Breakthrough therapy designation has the biggest impact. Drugs receiving this designation had a median development time of 4.8 years from clinical trials to approval, compared to 8.0 years for drugs without any expedited designation. The FDA provides intensive guidance throughout development, helping companies design more efficient trials. Fast track designation also shortens the process, bringing the median development time to about 7.0 years. Accelerated approval allows the FDA to approve drugs based on surrogate endpoints, like tumor shrinkage instead of long-term survival, which can eliminate years of follow-up study. Priority review compresses the FDA’s own review period from 10 months to 6.
These designations can be combined. A drug can receive both breakthrough therapy and priority review, stacking the time savings across both the clinical development and review phases.
Medical Device Timelines
Medical devices follow a completely different process, and the timelines are much shorter. The path depends on how much risk the device poses.
Most moderate-risk devices (Class II) go through what’s called 510(k) clearance, where a company demonstrates that its device is substantially equivalent to one already on the market. The FDA’s goal is to make a decision within 90 “FDA days,” which excludes time when the agency is waiting for the company to respond to questions. If the review stretches past 100 FDA days, the agency issues a formal communication explaining the delay and providing an estimated completion date.
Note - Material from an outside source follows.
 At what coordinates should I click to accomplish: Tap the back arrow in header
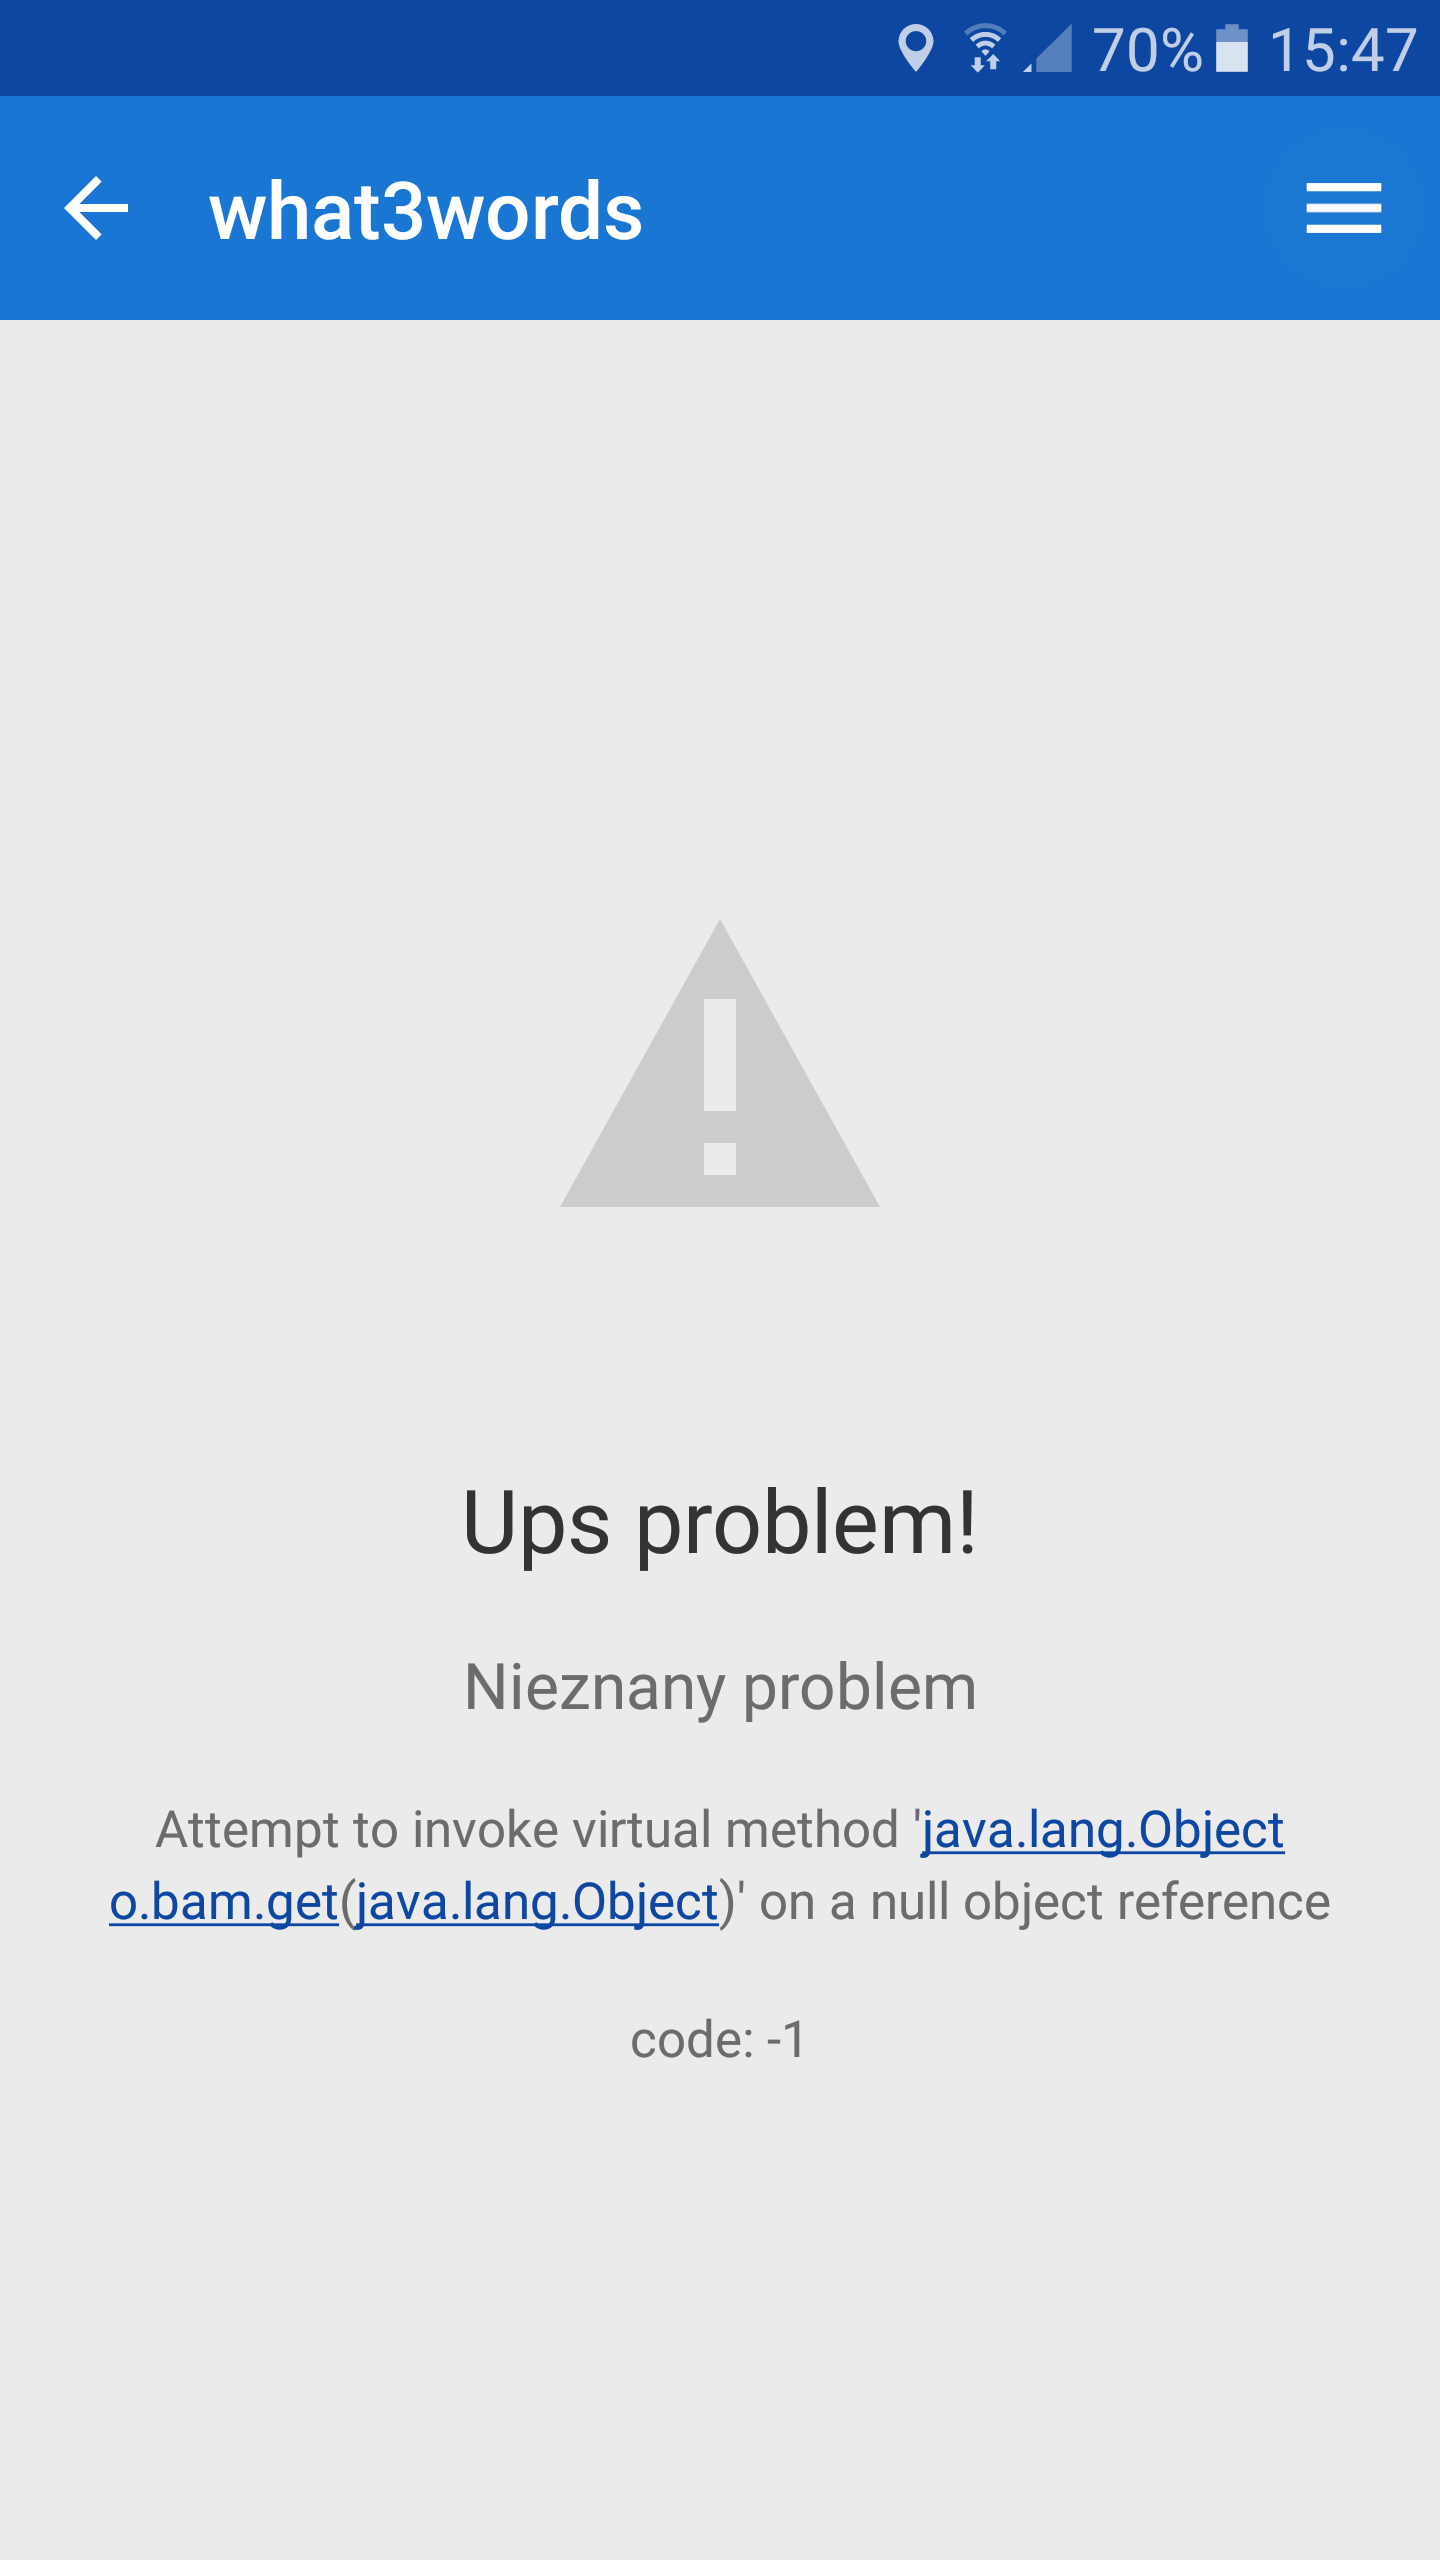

High-risk devices (Class III), such as implantable heart valves or deep brain stimulators, require Premarket Approval. This is a much more rigorous process that typically includes clinical trial data. The FDA has 180 days from the filing date to complete its review. However, if the company submits significant new data during the review, the clock can reset for another 180 days. In practice, the back-and-forth between companies and the FDA means many PMA reviews extend well beyond the initial 180-day window.
Generic Drug Approval Times
Generic drugs skip most of the clinical trial process because the active ingredient has already been proven safe and effective. Instead, companies file an Abbreviated New Drug Application showing their version is bioequivalent to the brand-name drug.
Current FDA performance data shows generic drug approvals averaging about 35 to 42 months from submission to approval, though this varies by quarter. The most recent data from the FDA’s fiscal year 2025 tracking shows a quarterly mean of about 36 to 37 months. These timelines can be extended by patent disputes, manufacturing issues, or the need for additional bioequivalence studies.
What Happens After Approval
Approval doesn’t end the process. The FDA often requires Phase 4 post-marketing studies as a condition of approval. These studies track the drug’s performance in larger, more diverse populations over longer periods. They can focus on specific safety concerns, drug interactions, use in special populations like pregnant women or children, or long-term cancer risk. Phase 4 studies run for years or even decades after a drug reaches the market, and their findings can lead the FDA to add new warnings, restrict use, or in rare cases withdraw a drug entirely.